The case, Timbs v. Indiana, focuses on a lawsuit Tyson Timbs filed against his state after pleading guilty to drug dealing and conspiracy to commit theft, which resulted in one year of home detention and five years of probation. This punishment, however, also resulted in unethical profits for both the state and police departments handling the investigation. After Timbs pleaded guilty, the Indiana court ordered the forfeiture of a Land Rover SUV which is valued at $42,000, according to estimates from The Washington Post. This car, reportedly paid through a family life insurance policy, costs over four times the maximum fine of $10,000 for charges of Timbs’ kind — thus making the seizure an unquestionably excessive fine.

The legal debate dissolved into whether states, like the federal government, are restricted from imposing excessive fines on their own citizens. The opposition was aligned with the belief of the Bill of Rights only applying at the federal level, suggesting state officials can simply override the accountability of the nation’s highest laws. This changed after the 14th Amendment extended their individual protections to prevent state overreach.

“The historical and logical case for concluding that the 14th Amendment incorporates the Excessive Fines Clause is overwhelming,” wrote Justice Ruth Bader Ginsburg in the majority decision. “For good reason, the protection against excessive fines has been a constant shield throughout Anglo-American history: Exorbitant tolls undermine other constitutional liberties and can be used, for example, to retaliate against or chill the speech of political enemies. Even absent a political motive, fines may be employed ‘in a measure out of accord with the penal goals of retribution and deterrence,’ for ‘fines are a source of revenue,’ while other forms of punishment ‘cost a State money’.”

In these civil asset forfeiture cases, law enforcement conducts itself as a form of localised, for-profit tyranny whereby the monopolised use of force allows their institutions to simply declare a property is connected to a crime and seize it, sometimes without obtaining a warrant or demonstrating probable cause. This process is often employed by Immigration and Customs Enforcement (ICE) as their handbooks specifically instruct officers how to avoid oversight gridlock in their obtaining of immigrant property that, upon case completion, can be sold for whatever deal their departments can get. In 2018, state and local agencies across the country received $400 million through the CAF process, according to The Justice Department’s own report.

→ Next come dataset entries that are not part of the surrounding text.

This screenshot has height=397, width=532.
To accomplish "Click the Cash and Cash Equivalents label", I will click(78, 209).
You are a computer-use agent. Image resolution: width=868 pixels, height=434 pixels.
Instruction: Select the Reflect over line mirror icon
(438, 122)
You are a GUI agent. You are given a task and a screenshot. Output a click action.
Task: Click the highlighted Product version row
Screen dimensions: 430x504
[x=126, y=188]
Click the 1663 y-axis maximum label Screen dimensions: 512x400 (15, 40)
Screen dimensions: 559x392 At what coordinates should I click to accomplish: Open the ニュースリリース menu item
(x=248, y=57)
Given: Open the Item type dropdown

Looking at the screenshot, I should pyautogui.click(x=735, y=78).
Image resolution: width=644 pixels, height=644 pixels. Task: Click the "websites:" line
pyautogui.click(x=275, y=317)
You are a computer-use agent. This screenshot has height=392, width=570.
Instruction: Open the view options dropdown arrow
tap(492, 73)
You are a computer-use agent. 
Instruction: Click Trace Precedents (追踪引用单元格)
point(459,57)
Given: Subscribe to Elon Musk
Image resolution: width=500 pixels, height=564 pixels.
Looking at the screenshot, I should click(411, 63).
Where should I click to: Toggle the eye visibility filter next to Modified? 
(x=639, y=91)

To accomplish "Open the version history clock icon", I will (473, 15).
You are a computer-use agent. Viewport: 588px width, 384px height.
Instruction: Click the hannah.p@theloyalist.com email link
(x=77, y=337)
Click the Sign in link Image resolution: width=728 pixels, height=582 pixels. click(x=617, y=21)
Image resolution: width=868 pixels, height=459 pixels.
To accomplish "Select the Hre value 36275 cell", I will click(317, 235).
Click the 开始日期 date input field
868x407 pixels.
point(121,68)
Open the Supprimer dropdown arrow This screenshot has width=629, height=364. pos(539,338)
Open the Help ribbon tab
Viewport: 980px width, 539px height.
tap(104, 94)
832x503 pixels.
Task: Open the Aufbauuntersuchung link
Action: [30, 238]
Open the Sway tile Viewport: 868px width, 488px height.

This isn’t unique to just ICE, of course. It’s rather a systemic issue of legalised theft. An investigation from The Washington Post’s journalists Michael Sallah, Robert O’Harrow, and Steven Rich exposed a decades-long racket where police departments across the nation would pull-over cars suspected of various crimes to have their out-of-pocket cash seized despite no proof of committing a crime — thanks to the Justice Department’s socialist-sounding program on “Equitable Sharing” from 2010. “Those laws were meant to take a guy out for selling $1 million in cocaine or who was trying to launder large amounts of money,” said Mark Overton, the police chief overseeing drug busts across Bal Harbour, Florida. “It was never meant for a street cop to take a few thousand dollars from a driver by the side of the road.”

Another famous example includes former college student Charles Clarke who was at the airport when police took his life savings of $11,000 due to police reporting his bag “smelled like marijuana” despite never linking the boy to a crime. Clarke, like most of the aforementioned car-stop victims, were only able to receive their items back after subjecting themselves to the lengthy, costly bureaucratic process of the courts. Clarke was lucky enough to receive interest for his grievances, which sadly cannot be said of others. For a system called “policing for profit”, it ironically proves their crimes do pay.

In the case of Timbs, the police were simply making a routine argument by trying to claim the car was being used for heroin dealings which financially outweigh the maximum fine costs. In reality, Timbs only sold $225 worth of heroin products to undercover cops, so he’s hardly some kind of black market El Chapo figure. Regardless, the Supreme Court didn’t make a judgement as to whether this particular case was a justified fine — which is fair enough considering it’s a potential local crime which should be decided by local legal officials — but instead gave legal context as to whether states can judge excessive fine infringements based on the Constitution.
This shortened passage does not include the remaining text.